Zuma's senior advocate, Kemp J Kemp, argued that the DA could not have any legal standing "to seek an order that a State organ must act unconstitutionally *1 by reinstating the prosecution (against Zuma)".

"Mr Zuma is the head of the executive and of the armed forces... One arm of the executive cannot act in a manner that paralyses another arm of the executive," he said.

Kemp argued that if Zuma were prosecuted, he would be required to sit in a court instead if doing his duties, such as appointing judges.

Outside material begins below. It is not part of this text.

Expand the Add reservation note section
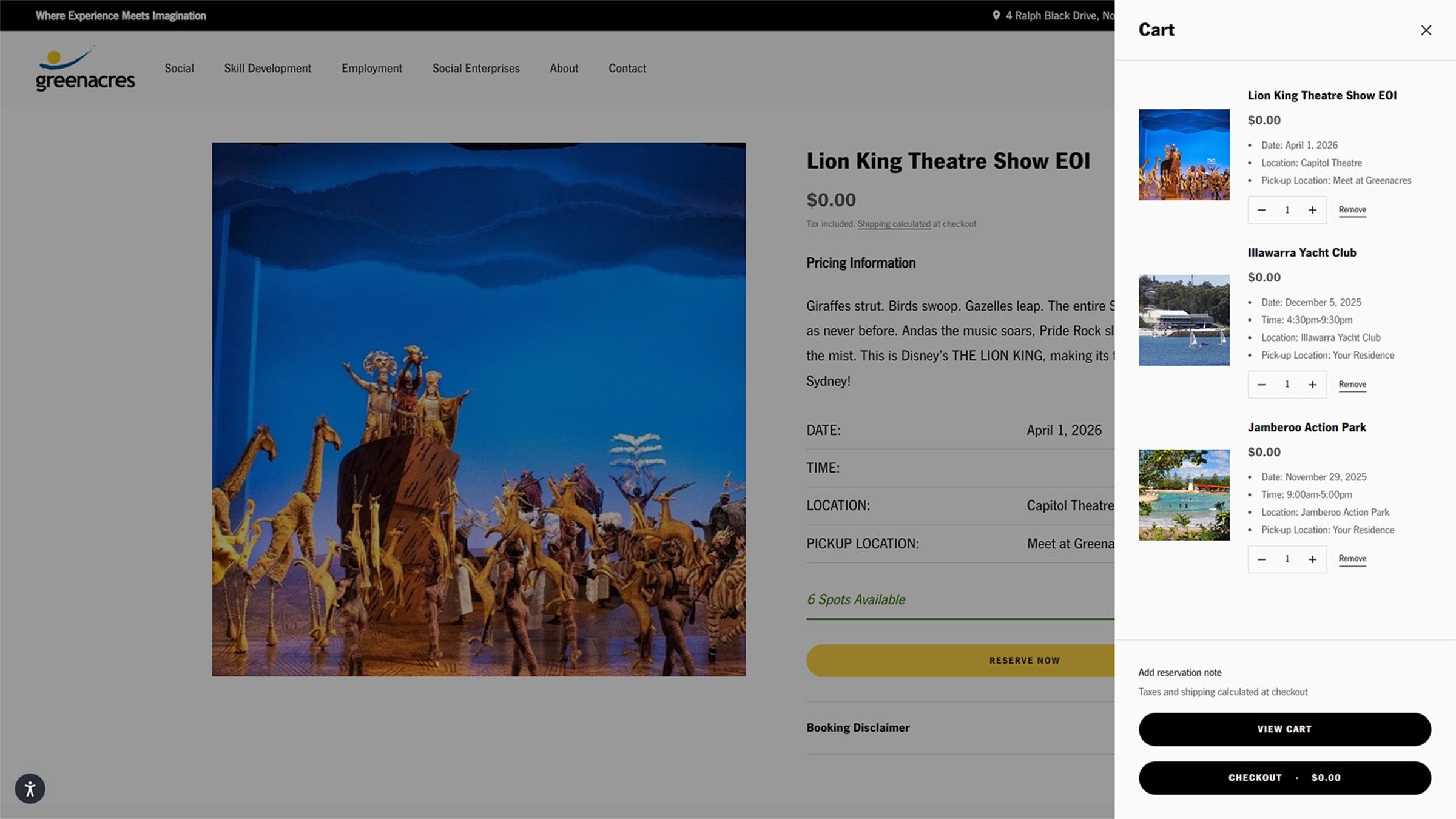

He would effectively be prevented from exercising his powers.

If it was the will of the people, he said, a president could be impeached and then indicted, or one would have to wait until he finished his term and then indict him.

The DA had as much interest in the president's prosecution as "Joe Soap", kemp said.

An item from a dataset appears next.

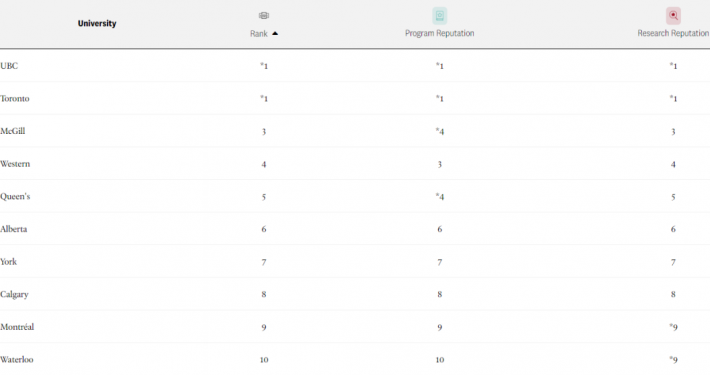Viewport: 710px width, 375px height.
Task: Select the Western university entry
Action: pyautogui.click(x=15, y=164)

This was not enough to establish the DA's legal standing to either ask for the record of the proceedings leading to the decision not to prosecute, or to seek a judicial review of the decision, he said.

"You cannot create your own legal standing by being a busybody."

Kemp said defence contractor Richard Young and his company CCII had not suffered harm because of anything Zuma had done.

Their complaints were not even mentioned in the indictment against Zuma and they had no direct or substantial interest in the decision not to prosecute Zuma, he said.

Kemp insisted the DPP's decision not to prosecute Zuma was an internal decision based on confidential information and not a transparent process that was reviewable.

The DPP was obliged to stop the prosecution if there was prosecutorial abuse, as happened in Zuma's case, even if the case against the accused was strong and there was still a chance that he could have a fair trial, he said.

The DPP and Zuma have asked the court to refuse an application by the DA for a reduced record and the application by Young and CCII to intervene in the DA's application to review the decision.

Counsel for the DA, Sean Rosenberg SC, argued that the DA, as official opposition in Parliament, had a direct interest in Zuma's prosecution as the charges against him included that he had failed to declare the proceeds of bribes to the secretary of Parliament.

Acting Judge Natvarial Ranchod reserved judgment, but gave the parties time to file further written heads of argument on certain of the legal disputes in the case.

With acknowledgements to Sapa and Pretoria News.

1.       Another beauty from the Emperor of Crap.

It never ceases to amaze me how senior counsel spout forth such manure on behalf of their clients.

But at R3 000 per hour and R15 million of taxpayers' tax later, my amazement is clearly misplaced.

May the emperor be found to be wearing no no clothes.

Although back at his ranch the cupboard will be overflowing indeed.

2.      Previous court proceedings have shown that Mr Zuma is a common criminal, being protected by criminals.